He and I got into it about her repeatedly through Feb. and March. Him ignoring the pain of our oldest over his affair was what made me finally ask him to leave. I have not discussed her with him, outside of counseling, since May, when he opted to ignore the kids for an entire week.
He leaves in less than a week. Rocking the boat and forcing a confrontation now, after him having just spent a week with her with no pressure or stress--at least as far as I know-- serves me no good. He will leave her with many memories of positives from thsi entire week. We are taking the kids, together, to an amusement park on Saturday. I will continue to display the unconditional love I have for him and make hoem the most attractive option.

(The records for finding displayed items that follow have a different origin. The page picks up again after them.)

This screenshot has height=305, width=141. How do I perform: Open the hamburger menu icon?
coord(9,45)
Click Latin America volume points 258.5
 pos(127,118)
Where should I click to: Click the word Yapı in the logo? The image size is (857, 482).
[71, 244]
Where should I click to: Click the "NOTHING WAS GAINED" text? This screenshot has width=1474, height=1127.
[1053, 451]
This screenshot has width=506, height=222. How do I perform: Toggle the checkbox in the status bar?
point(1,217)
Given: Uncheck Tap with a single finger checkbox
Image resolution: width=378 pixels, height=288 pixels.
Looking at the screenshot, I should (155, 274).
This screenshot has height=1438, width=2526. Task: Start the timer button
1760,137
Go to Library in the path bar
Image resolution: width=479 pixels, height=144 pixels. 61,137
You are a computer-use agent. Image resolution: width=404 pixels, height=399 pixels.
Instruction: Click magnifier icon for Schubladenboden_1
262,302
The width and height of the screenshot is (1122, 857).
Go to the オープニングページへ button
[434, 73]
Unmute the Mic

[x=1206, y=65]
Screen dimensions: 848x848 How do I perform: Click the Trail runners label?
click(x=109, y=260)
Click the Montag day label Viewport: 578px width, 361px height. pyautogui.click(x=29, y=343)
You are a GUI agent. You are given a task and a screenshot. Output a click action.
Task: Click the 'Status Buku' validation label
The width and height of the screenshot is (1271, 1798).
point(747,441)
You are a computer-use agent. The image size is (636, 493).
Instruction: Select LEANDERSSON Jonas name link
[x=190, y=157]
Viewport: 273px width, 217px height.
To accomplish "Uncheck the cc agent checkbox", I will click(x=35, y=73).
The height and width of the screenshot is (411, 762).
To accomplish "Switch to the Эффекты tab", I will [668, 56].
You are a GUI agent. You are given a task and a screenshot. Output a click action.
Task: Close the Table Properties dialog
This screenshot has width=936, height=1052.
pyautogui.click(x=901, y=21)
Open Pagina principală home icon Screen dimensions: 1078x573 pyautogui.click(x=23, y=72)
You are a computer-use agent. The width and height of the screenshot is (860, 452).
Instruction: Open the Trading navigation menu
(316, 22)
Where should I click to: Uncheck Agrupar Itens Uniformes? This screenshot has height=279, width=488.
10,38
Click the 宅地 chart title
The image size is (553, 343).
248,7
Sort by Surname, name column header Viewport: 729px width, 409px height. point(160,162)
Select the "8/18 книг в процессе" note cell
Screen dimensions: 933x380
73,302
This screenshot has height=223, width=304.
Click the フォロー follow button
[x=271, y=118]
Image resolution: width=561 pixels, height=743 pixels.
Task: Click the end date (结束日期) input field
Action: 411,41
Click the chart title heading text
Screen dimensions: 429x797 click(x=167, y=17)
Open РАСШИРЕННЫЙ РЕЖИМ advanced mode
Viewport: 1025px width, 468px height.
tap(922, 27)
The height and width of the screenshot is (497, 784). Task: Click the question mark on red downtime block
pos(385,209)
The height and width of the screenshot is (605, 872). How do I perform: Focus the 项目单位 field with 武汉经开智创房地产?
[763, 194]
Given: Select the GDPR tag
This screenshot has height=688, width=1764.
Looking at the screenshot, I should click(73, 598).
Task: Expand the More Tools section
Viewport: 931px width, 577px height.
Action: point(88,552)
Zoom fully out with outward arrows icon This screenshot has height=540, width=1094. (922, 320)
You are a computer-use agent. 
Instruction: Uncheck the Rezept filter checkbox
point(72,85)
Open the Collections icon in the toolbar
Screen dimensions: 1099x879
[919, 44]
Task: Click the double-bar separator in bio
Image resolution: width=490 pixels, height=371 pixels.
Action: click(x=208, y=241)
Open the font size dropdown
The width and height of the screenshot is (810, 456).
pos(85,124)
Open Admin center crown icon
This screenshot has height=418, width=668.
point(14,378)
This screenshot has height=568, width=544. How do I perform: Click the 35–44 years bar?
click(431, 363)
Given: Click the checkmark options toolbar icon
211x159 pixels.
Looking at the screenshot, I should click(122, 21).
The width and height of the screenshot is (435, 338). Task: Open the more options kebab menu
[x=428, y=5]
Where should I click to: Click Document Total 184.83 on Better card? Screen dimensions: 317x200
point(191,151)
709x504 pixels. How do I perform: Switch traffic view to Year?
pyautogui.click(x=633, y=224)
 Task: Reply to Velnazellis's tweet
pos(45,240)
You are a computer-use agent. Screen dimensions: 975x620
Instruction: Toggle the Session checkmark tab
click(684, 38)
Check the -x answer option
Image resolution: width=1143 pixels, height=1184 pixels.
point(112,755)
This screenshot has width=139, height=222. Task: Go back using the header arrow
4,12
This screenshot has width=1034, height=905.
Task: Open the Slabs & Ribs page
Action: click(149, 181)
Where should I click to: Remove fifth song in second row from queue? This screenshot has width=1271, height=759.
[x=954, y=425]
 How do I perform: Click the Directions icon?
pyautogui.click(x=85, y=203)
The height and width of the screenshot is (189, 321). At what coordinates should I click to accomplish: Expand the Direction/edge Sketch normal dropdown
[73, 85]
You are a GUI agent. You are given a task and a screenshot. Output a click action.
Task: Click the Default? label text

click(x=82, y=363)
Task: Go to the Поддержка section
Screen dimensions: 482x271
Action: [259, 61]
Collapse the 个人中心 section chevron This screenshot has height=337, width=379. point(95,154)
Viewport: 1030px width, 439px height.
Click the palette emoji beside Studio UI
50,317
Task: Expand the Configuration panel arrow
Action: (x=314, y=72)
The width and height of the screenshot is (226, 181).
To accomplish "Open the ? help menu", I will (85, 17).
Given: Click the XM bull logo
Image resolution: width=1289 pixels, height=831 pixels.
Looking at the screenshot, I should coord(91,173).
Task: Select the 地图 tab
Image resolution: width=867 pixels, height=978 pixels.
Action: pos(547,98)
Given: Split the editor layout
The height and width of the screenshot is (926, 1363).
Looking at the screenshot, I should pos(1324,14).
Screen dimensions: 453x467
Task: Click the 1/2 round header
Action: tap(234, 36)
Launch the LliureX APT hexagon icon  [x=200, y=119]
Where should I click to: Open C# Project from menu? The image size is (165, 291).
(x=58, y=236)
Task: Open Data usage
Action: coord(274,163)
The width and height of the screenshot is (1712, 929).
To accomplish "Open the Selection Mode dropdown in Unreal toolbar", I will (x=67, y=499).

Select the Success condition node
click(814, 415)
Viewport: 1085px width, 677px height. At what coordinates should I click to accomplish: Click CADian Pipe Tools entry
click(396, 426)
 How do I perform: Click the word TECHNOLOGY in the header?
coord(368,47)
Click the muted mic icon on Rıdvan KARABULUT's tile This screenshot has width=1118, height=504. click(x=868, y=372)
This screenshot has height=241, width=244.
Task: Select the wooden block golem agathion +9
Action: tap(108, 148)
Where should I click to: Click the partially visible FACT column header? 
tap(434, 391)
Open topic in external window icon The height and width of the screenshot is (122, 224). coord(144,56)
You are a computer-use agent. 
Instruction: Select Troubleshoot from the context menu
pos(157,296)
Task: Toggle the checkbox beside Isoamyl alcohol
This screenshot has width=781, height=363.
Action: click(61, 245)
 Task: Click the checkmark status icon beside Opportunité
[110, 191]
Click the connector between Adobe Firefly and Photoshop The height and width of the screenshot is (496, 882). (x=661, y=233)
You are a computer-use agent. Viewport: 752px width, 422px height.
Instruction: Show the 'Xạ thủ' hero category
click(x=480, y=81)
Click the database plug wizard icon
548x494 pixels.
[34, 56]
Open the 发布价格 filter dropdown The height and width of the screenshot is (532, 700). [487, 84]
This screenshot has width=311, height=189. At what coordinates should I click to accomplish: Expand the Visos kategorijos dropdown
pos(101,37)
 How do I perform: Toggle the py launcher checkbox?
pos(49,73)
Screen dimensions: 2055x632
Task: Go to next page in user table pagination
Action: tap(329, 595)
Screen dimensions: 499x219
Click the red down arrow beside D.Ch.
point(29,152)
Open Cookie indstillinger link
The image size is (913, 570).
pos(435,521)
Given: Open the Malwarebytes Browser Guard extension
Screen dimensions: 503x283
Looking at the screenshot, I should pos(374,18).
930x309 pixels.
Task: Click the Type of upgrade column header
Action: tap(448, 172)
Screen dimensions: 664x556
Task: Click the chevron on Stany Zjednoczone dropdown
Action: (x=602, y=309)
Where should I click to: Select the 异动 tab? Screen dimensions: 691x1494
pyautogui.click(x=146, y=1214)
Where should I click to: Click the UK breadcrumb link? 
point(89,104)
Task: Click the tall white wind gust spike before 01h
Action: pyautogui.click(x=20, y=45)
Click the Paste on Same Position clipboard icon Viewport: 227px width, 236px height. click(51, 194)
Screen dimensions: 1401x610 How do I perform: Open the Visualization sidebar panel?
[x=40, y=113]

He is struggling today. He looked near tears out back a bit ago. He is laying down now. I sat outside, across the picnic table from him, with my eyes closed--enjoying the warmth of the sun on my face and praying the entire time that God would remove teh scales from his eyes, soften his heart, adn convict him of his choices. When I opened my eyes once and looked over at him, I could see him fighting tears. After 15 years, I know that face for sure.
I can do this, I HAVE to do this. God has given me way to many signs. made His promise clear.
Thank you all for everything you are doing to support me right now. The prayers are the most important, as you all know, but just knowing you have my back helps, too!!
SMW
hey that's all I wanted to know..
I was not advocating anything. I wondered where you where at.